__MATERIALS PROVIDED__:
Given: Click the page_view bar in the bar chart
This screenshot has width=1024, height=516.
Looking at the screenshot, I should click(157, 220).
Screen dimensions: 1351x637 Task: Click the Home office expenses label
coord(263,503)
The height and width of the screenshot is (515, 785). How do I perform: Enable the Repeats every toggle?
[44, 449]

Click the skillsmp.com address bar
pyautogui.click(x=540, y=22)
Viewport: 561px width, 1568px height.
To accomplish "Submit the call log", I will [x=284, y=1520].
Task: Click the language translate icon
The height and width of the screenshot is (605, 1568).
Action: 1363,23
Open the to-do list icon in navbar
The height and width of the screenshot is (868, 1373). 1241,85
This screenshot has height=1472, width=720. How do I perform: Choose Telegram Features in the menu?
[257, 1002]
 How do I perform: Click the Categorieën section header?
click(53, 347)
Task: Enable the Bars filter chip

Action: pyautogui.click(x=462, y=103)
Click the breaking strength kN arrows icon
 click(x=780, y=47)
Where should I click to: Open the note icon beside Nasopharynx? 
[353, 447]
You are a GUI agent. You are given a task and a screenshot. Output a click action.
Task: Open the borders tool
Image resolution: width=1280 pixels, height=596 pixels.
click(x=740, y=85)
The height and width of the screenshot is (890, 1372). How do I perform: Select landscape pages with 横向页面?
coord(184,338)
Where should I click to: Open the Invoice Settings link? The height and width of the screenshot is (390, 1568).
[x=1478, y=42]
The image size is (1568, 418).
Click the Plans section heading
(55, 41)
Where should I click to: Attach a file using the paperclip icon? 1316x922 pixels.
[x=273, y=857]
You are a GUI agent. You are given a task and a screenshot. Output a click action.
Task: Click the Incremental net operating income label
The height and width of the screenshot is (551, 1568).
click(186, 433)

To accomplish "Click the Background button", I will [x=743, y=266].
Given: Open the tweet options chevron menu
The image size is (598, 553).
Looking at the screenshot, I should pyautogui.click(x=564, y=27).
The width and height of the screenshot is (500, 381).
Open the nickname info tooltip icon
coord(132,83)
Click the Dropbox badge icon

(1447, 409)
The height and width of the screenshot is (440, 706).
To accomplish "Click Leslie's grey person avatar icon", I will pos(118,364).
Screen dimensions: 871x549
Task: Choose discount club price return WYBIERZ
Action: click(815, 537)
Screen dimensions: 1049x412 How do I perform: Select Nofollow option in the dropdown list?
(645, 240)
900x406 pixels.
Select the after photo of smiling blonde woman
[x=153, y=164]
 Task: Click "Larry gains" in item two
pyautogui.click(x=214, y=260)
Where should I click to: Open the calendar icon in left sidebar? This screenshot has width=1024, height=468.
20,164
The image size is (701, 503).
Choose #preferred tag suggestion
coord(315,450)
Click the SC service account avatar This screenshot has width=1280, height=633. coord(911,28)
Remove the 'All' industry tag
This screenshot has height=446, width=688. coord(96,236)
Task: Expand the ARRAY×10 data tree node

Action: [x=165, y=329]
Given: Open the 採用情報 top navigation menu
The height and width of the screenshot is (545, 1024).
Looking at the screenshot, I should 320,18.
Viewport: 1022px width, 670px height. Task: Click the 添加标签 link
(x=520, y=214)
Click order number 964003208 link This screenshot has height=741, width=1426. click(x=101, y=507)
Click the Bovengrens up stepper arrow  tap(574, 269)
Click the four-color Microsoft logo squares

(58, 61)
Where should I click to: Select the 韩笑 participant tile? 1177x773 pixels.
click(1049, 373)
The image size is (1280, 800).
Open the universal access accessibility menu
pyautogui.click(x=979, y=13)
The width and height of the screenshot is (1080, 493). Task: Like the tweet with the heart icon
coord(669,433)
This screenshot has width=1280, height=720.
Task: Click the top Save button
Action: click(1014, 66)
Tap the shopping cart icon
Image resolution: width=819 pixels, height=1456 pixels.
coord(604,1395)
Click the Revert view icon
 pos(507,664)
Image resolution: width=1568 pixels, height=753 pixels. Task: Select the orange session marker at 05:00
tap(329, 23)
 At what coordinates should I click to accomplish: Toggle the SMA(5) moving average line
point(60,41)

__WHAT TO WORK ON__: Your answer should consist solely of the lines above from the line with "The height and width of the screenshot is (605, 1568)." to the line with "Task: Open the borders tool", both included, reproduced exactly.

__TASK RESPONSE__:
The height and width of the screenshot is (605, 1568).
Action: 1363,23
Open the to-do list icon in navbar
The height and width of the screenshot is (868, 1373). 1241,85
This screenshot has height=1472, width=720. How do I perform: Choose Telegram Features in the menu?
[257, 1002]
 How do I perform: Click the Categorieën section header?
click(53, 347)
Task: Enable the Bars filter chip

Action: pyautogui.click(x=462, y=103)
Click the breaking strength kN arrows icon
 click(x=780, y=47)
Where should I click to: Open the note icon beside Nasopharynx? 
[353, 447]
You are a GUI agent. You are given a task and a screenshot. Output a click action.
Task: Open the borders tool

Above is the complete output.